Required work: First find the line with "Indian Railways To" in the entries below, then set down exactly every line through the line with "Indian Railways Fines", that line included.

Material provided:

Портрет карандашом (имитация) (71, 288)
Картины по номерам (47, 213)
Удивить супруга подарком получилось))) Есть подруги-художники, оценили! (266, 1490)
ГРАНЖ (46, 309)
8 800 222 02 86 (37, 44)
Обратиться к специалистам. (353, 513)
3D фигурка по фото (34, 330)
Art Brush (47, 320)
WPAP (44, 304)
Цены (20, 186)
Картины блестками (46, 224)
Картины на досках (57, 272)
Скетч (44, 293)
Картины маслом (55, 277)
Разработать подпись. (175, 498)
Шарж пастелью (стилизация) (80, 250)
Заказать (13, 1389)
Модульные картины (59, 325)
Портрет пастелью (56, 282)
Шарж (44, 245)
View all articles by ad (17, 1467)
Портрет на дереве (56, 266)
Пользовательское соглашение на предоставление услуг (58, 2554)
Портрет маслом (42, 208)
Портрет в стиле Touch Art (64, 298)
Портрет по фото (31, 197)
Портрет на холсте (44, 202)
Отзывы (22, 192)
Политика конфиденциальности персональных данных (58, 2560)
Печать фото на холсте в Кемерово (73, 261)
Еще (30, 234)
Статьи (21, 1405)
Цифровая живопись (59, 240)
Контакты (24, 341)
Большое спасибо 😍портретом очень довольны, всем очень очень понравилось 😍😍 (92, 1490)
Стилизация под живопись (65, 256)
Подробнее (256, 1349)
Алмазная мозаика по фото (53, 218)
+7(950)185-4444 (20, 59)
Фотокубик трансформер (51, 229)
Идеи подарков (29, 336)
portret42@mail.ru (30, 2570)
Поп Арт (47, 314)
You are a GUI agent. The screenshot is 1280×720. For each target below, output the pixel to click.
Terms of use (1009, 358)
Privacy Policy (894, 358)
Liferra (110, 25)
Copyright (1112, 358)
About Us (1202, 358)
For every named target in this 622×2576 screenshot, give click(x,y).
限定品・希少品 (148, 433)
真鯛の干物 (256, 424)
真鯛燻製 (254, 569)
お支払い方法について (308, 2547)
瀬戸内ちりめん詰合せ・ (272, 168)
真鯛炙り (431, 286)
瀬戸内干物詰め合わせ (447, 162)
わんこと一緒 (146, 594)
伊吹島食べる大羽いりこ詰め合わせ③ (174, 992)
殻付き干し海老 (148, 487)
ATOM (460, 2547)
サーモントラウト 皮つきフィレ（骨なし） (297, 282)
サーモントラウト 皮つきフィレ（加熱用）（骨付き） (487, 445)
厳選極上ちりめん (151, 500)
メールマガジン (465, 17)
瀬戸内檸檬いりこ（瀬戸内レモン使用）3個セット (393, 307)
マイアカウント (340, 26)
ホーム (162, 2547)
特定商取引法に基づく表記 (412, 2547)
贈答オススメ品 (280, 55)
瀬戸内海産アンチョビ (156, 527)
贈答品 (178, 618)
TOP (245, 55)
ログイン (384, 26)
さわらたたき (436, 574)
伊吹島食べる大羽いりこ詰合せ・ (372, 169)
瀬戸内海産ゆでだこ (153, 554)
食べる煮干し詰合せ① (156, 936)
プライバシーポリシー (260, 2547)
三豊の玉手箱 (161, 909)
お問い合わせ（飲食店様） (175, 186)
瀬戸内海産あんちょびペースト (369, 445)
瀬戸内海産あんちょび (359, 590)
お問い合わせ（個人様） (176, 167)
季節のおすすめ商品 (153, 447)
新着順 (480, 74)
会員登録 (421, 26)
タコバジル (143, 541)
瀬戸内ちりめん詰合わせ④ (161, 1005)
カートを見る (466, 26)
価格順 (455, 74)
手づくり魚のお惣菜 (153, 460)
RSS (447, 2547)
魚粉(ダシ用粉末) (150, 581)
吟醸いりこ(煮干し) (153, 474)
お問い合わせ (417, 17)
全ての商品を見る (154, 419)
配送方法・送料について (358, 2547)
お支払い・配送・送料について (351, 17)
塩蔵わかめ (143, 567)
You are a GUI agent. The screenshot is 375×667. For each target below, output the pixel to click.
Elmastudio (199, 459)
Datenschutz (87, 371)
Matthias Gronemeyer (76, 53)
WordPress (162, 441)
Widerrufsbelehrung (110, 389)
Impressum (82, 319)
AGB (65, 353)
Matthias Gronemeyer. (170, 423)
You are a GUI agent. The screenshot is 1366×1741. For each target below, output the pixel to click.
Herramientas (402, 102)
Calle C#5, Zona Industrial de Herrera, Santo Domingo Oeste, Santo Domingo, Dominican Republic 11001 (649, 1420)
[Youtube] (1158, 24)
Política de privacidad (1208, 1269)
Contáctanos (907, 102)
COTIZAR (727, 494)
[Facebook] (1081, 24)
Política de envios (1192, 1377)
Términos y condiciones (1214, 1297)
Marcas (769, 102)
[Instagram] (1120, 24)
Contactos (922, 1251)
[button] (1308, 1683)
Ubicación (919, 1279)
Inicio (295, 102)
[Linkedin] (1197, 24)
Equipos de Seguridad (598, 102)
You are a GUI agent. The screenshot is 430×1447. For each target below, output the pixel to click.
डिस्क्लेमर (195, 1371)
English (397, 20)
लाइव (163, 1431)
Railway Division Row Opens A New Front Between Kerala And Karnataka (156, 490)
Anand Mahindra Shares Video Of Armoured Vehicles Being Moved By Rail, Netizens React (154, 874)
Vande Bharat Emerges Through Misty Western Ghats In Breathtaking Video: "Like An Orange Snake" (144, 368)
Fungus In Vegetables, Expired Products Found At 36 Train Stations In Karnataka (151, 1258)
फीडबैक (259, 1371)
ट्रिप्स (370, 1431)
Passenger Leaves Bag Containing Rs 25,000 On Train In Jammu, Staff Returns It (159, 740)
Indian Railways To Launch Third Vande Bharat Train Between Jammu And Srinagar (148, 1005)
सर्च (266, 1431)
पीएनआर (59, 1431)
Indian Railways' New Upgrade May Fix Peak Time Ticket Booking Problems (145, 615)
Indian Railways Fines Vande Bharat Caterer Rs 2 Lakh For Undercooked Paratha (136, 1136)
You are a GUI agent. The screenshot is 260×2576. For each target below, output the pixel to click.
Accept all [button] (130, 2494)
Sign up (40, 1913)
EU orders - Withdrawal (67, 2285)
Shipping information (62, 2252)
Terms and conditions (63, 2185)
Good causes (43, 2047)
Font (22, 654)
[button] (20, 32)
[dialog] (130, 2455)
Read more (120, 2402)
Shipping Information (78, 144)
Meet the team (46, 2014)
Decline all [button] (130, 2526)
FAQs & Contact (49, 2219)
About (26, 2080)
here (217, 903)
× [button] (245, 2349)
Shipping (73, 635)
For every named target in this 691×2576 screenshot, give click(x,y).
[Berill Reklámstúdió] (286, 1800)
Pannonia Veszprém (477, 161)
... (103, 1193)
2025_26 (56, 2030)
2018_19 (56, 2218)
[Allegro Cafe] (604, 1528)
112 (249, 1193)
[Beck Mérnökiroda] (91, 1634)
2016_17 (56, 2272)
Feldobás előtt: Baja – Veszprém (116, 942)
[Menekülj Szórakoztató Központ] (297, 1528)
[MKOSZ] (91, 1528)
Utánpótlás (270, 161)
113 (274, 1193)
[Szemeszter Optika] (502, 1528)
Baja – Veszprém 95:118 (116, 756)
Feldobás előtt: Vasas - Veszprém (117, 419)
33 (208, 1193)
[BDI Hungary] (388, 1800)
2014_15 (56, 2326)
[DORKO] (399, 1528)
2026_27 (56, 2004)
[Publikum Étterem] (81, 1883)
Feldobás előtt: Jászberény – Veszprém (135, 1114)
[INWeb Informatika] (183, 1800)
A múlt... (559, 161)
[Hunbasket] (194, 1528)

Your response:
Indian Railways To Launch Third Vande Bharat Train Between Jammu And Srinagar (148, 1005)
सर्च (266, 1431)
पीएनआर (59, 1431)
Indian Railways' New Upgrade May Fix Peak Time Ticket Booking Problems (145, 615)
Indian Railways Fines Vande Bharat Caterer Rs 2 Lakh For Undercooked Paratha (136, 1136)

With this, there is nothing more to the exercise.